Noting municipal judges are at times chosen and reappointed based on how many fines they're likely to give out, O'Scanlon said one of his new measures would increase the term of municipal court judges from three to five years.
"It gives them a much greater period of time between appointments, which we hope will increase independence," O'Scanlon said. "It's not going to solve the problem, but it will help."
Another measure would allow defendants to earn credits toward fines if they complete court orders such as counseling or drug rehabilitation.
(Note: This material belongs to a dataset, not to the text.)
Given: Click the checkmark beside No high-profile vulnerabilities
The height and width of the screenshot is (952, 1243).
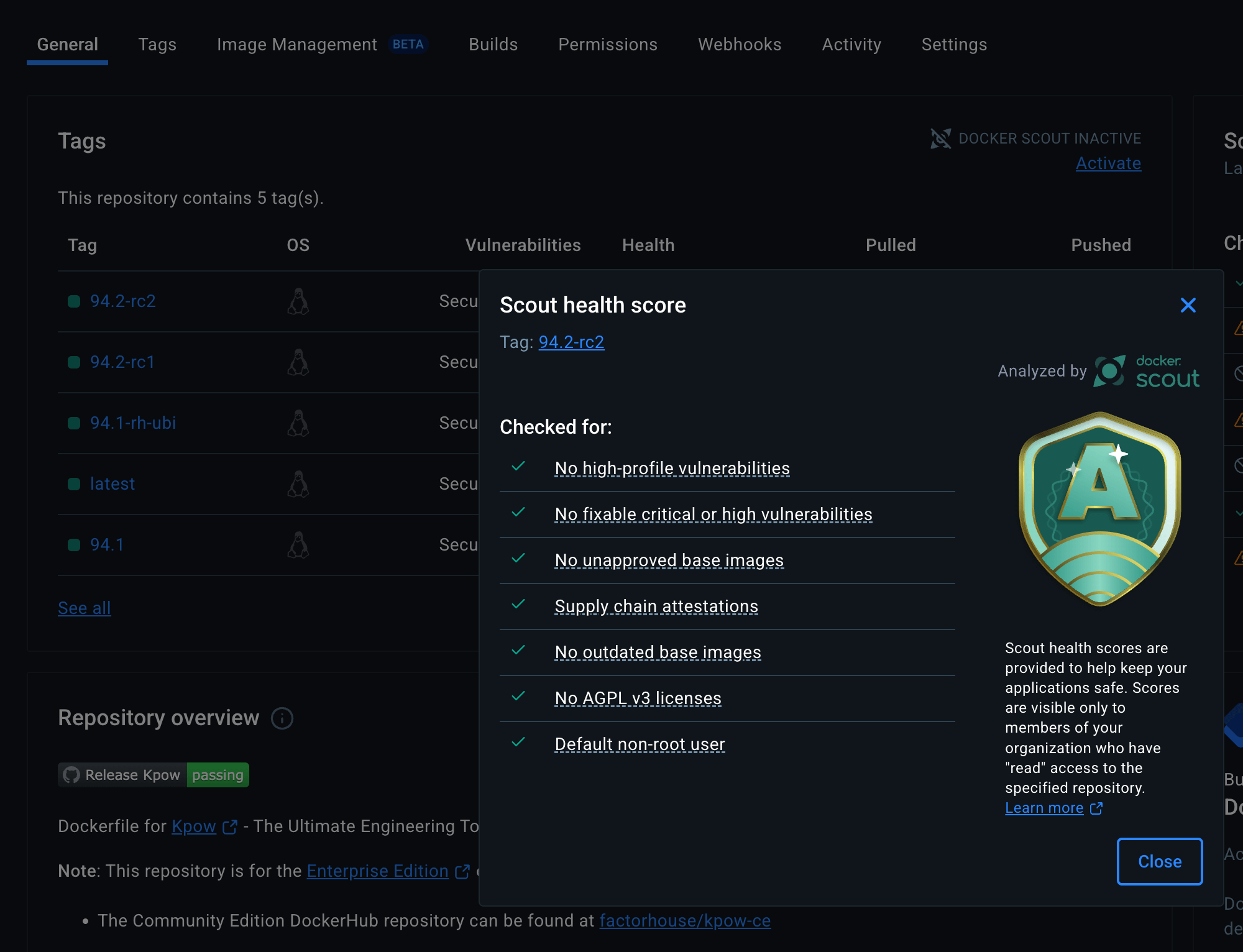Looking at the screenshot, I should [x=518, y=466].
This way, O'Scalon said, defendants are encouraged to turn their lives around — not just hand over some cash and help fund a town's budget.
A report released in July by the Supreme Court Subcommittee on Municipal Court Fines, Operations, and Revenue recommended ways the municipal justice system can focus more on justice and less on revenue.
Days later, the state's top court paved the way for the potential dismissal of nearly 800,000 outstanding warrants for old tickets on minor offenses.
In a third proposal from O'Scanlon, the Judiciary would be urged to come up with a system in which attorneys appearing before judges can anonymously review those judges and inform the courts on their performance.
"That already happens at other levels ... just not municipal," O'Scanlon said.